— Start Extract —

Quite.  No right of entry or no warrant, they can kiss my arse, and even with a warrant, they're only getting in if I let them (steel security gate over front door).


----------



## ViolentPanda (Jun 18, 2014)

Maurice Picarda said:


> Please don't call me a liberal. "Nothing to hide, nothing to fear" is precisely what I think, and that is because I am a social democrat and decidedly not a liberal. It's liberals who whine about draconian intrusion and ignore outcomes.



I didn't call you a liberal. I called you a wiberal, you wet middle class wiberal.


----------



## existentialist (Jun 18, 2014)

I think, as ever, context is everything.

I don't think anyone could reasonably completely rule out the idea of a benefits department ever having the option of conducting home visits under certain circumstances: for the tiny minority of claimants who abuse the system, and to keep it to a tiny minority, some element of policing and even deterrence is necessary.

But the context of this particular announcement is a long, long series of other policy initiatives which, in practice - and in the face of repeated denials from DWP - operate to intimidate claimants and seem to be designed to discourage them from claiming what is legally their right to claim, via sanctions, skewed assessments, deliberate misleading of claimants as to their rights, jobcentre targets for sanctioning, Work Programme, the list goes on. Viewed through this lens - and why shouldn't we? - the idea of staff from a Government department already legendary for its oppressiveness having the right to turn up at your door as and when they consider it acceptable to do so, with - apparently - no right on the claimant's part to any kind of privacy.

We can deconstruct all this to its component parts, and make it look quite reasonable - and that is no doubt exactly what the DWP will do, in between banging on about "helping people into work". But, taking the broad view, this seems to me to be another significant step in the direction of completely dehumanising benefits claimants, and regarding them as simply not entitled to any privacy, freedom, or dignity. While I can accept that there may be a debate to be had as far as whether some of those need to be sacrificed to some degree in the name of maintaining the integrity of the benefits system, it needs to be a fair, and nuanced debate: it's not simply enough to say "if you want the Government to support you, then all bets are off when it comes to treating you like a human being". That's just wrong.

And, even if you leave the moral argument out of it, the harsh reality is that if you treat people like scum, they will respond accordingly. There is no better way of ensuring that your claimant community become disempowered, hopeless, resentful, bitter, lazy and criminal than by treating them as such. And I defy anyone to try and claim that the DWP is doing anything other than treating them as such.


----------



## existentialist (Jun 18, 2014)

Maurice Picarda said:


> "Nothing to hide, nothing to fear" is precisely what I think


Shame. I always thought you were more intelligent than that.


----------



## ViolentPanda (Jun 18, 2014)

Chip Barm said:


> Years ago I worked with a couple who put in for a community care grant after moving to their first tenancy. In the meantime they'd borrowed things from friends and relatives. The grant was rejected and we had to appeal.
> 
> At the appeal meeting the benefits agency rep said how she'd been round to their house and because they weren't in had looked through the windows and determined that they already had things. She then went on to give a history of the social fund before telling them how 'loads of gays move to Manchester because it's advertised in magazines as a good place to be'.

— End Extract —
— Start Information supplied —

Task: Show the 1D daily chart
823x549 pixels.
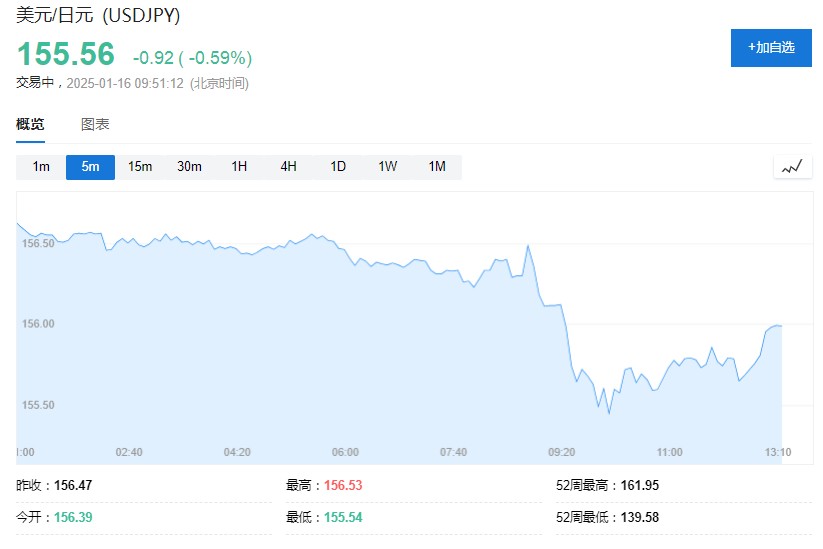Action: [338, 167]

— End Information supplied —

[Short problem 1]:
Answer from the thread:
(a) What is over the first poster's front door?
(b) Which phrase does Maurice Picarda say is precisely what he thinks?
(c) In Chip Barm's account, what did the couple apply for after moving to their first tenancy?
[Short problem 2]: Condense the thread's paragraph beginning "And, even if you leave the moral argument out of it" into two shorter sentences that keep its main points.
[Short problem 3]: Reproduce the stretch of the thread from "I didn't call" through "context is everything.", swapping "middle class" for "upper class".
The data is separate material, unrelated to the thread.

[Task response 1]:
(a) A steel security gate.
(b) "Nothing to hide, nothing to fear."
(c) A community care grant.

[Task response 2]: Setting morality aside, people treated like scum respond accordingly, so treating claimants as disempowered, hopeless, resentful, bitter, lazy and criminal is the surest way to make them so. The writer challenges anyone to claim the DWP treats them any other way.

[Task response 3]:
I didn't call you a liberal. I called you a wiberal, you wet upper class wiberal.


----------



## existentialist (Jun 18, 2014)

I think, as ever, context is everything.